Casa Batllo‘nun bulunduğu cadde olan Passeig de Gracia üzerindeki, Domenech i Montaner tarafından tasarlanan “Casa Lleo Morera” ve Puig i Cadafalch‘ın yapıtı olan “Casa Amattler” yapılarıyla birlikte “La Manzana de la Discordia” olarak anılır. Modernizm akımının temsilcileri sayılabilecek bu üç yapının dilimizde “anlaşmazlık konusu” anlamına gelen bu ifadeyle adlandırılmalarının nedeni, birbiriyle ilgisi olmayan yapısal özellikler taşımalarıdır.
Özellikle renk seçimleriyle bir akvaryumu andıran Casa Batllo’nun içi de en az dışı kadar etkileyicidir. Gaudi bu yapıda deniz yaşamında bulunan renklerden ve çeşitli biçimlerden esinlenmiştir.

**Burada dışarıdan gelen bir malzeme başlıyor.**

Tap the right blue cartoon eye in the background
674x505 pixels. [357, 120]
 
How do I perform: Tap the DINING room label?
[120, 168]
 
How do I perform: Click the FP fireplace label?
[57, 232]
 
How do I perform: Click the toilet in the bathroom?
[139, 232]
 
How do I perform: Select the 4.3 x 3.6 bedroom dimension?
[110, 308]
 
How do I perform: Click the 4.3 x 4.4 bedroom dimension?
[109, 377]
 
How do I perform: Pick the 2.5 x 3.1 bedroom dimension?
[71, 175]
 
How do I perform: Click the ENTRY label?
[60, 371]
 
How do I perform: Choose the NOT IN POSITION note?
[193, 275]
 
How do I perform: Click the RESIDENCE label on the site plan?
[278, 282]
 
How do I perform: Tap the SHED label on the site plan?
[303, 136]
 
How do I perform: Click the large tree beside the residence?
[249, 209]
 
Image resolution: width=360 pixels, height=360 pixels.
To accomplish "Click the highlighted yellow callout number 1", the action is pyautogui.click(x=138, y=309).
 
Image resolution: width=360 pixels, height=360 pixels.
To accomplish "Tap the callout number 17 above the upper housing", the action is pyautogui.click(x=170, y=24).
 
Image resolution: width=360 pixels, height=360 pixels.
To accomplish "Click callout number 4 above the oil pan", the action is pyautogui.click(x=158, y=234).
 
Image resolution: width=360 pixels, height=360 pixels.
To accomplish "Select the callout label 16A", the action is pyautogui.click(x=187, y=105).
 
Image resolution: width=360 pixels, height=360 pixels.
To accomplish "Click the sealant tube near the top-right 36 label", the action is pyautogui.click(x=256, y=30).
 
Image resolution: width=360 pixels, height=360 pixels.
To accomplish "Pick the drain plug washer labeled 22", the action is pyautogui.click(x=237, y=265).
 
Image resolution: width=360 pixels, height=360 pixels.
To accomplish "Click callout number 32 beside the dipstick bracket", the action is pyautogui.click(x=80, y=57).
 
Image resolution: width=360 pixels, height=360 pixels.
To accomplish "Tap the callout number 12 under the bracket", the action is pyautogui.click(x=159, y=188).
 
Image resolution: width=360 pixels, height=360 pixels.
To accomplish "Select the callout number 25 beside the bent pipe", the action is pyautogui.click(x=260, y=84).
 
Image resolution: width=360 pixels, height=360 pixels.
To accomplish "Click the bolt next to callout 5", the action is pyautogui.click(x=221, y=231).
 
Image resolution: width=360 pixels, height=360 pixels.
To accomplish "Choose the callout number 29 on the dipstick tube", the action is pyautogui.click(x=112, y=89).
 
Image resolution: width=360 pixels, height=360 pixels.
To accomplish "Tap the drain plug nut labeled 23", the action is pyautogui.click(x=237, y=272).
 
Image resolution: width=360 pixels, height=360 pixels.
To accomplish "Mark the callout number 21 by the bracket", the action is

Olağanüstü bir terasa sahip olan binanın dış cephesi birçok renkte parıldar. Binanın en ilginç özelliklerinden birisi, hiçbir köşeye sahip olmayan, kıvrımlı yapısıdır. Merdivenlerin tutunma yerleri bile, elin tutma biçimine uygun biçimde kavisli olarak tasarlanmıştır.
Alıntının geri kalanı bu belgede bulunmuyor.